The engaging means 6 may have different embodiments, for instance a positive or a frictional embodiment or else a combined form of the two foregoing embodiments, whereby the engagement is produced by the correspondingly designed continuous conveyor. For instance, the engaging means may be a mixed form such as a Velcro connection, wherein at the outside of the everting tube a longitudinally extending Velcro strap is arranged, while the continuous conveyor in this case is-equipped with the corresponding counter-component of the Velcro strap. It is also imaginable, however, to design the engaging means of projections and step-backs which are arranged optionally or alternately in the everting tube and at the continuous conveyor and engage in a positive as well as flexible and thus detachable manner.

The simplest variant of such engaging means would be the electrostatic charging of the outside of the everting tube and/or of the continuous conveyor so as to generate an attractive force on the respective other part.

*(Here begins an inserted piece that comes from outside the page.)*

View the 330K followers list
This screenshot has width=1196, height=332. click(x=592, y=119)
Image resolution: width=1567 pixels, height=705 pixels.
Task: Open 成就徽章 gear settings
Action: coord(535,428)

The continuous conveyor itself is disposed, as mentioned in the foregoing, at the endoscope shaft 3 and includes a radially inner portion and a radially outer portion. In this context, several arrangements of the continuous conveyor with respect to the everting tube are possible. The arrangement described in this embodiment describes a continuous conveyor which engages in the engaging means component disposed at the everting tube merely at a portion, namely the radially outer portion of the continuous conveyor. I.e. the continuous conveyor is provided at least with a portion between the endoscope shaft 3 and the everting tube 2, whereas in the fourth embodiment described hereinafter merely a portion of the continuous conveyor is disposed between the endoscope shaft 3 and the everting tube 2 and a further radially outer portion of the continuous conveyor is disposed at the radially outer side of the radially outer portion of the everting tube, i.e. the continuous conveyor surrounds the everting tube.

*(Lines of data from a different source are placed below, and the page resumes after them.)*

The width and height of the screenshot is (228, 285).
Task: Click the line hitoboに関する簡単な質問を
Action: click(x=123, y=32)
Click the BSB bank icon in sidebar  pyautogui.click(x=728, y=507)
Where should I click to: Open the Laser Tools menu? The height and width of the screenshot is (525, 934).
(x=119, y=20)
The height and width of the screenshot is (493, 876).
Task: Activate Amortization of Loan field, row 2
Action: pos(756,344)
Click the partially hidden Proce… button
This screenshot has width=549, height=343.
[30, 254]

Just as in the case of the engaging means, various embodiments are possible for the continuous conveyor. It may be formed by an endless conveying means, for instance a belt, a strap, preferably a spherical strap, a filament or a chain etc. But likewise a continuous conveyor of a different design could be applied in this invention, as long as the engagement with the engaging means component disposed at the everting tube can be brought about in a substantially continuous manner.

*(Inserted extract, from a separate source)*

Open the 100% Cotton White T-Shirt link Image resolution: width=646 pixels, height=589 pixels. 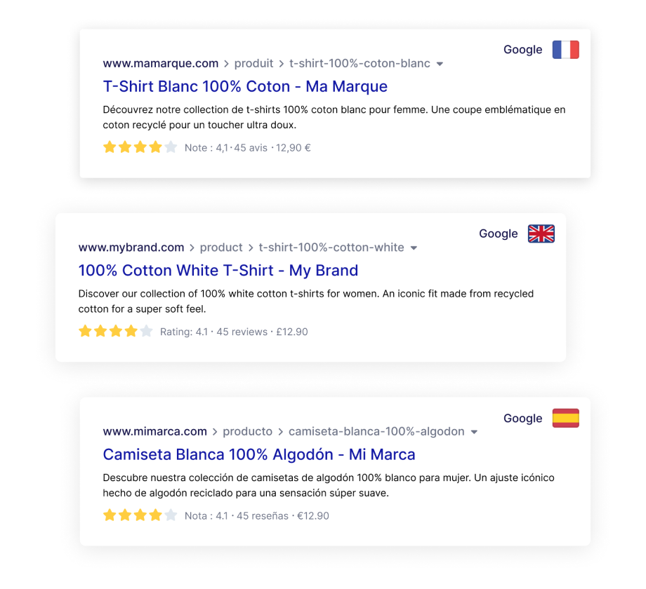pos(218,270)
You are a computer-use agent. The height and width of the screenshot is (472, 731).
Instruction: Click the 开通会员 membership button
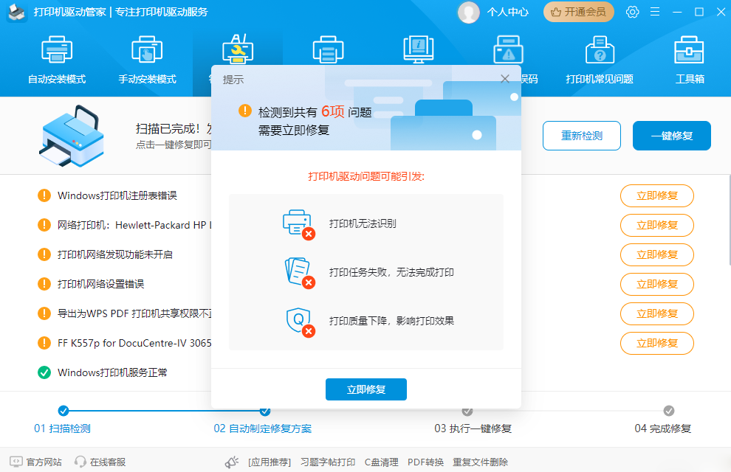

Concerning the afore-mentioned arrangement of the continuous conveyor of this embodiment, the guiding of the continuous conveyor, which is in the form of a strap in this embodiment, can be brought about, for instance, by rollers 9 disposed at both end portions of the endoscope shaft 3 which are spaced apart from each other in the longitudinal direction of the endoscope shaft, as is evident in the FIGS. 1 to 3. In case that the afore-mentioned rollers 9 are disposed at the two end portions of the endoscope shaft 3, one of which corresponds to the respective distal end of the endoscope shaft and the other corresponds to the respective proximal end of the endoscope shaft, the engagement between the continuous conveyor and the component of the engaging means 6 at the everting tube side is brought about or released depending on the direction of movement of the endoscope shaft. In this case, the engaging means component of the continuous conveyor 7 appropriately adapted to the engaging means component of the everting tube 2 is arranged at the outside of the continuous conveyor or, rather, in this embodiment of the conveyor belt. The rollers 9 guiding the continuous conveyor 7 can be arranged at the endoscope shaft 3 in such manner that the continuous conveyor 7 is completely provided radially outside of the endoscope shaft 3 or a respective portion, i.e. the radially outer portion, of the continuous conveyor 7 extends radially outside the endoscope shaft 3 along the longitudinal direction thereof, while the other portion, i.e. the radially inner portion, of the continuous conveyor 7 extends radially inside the endoscope shaft 3, for instance inside a passage formed in the endoscope shaft, as the latter case is schematically shown in FIG. 1.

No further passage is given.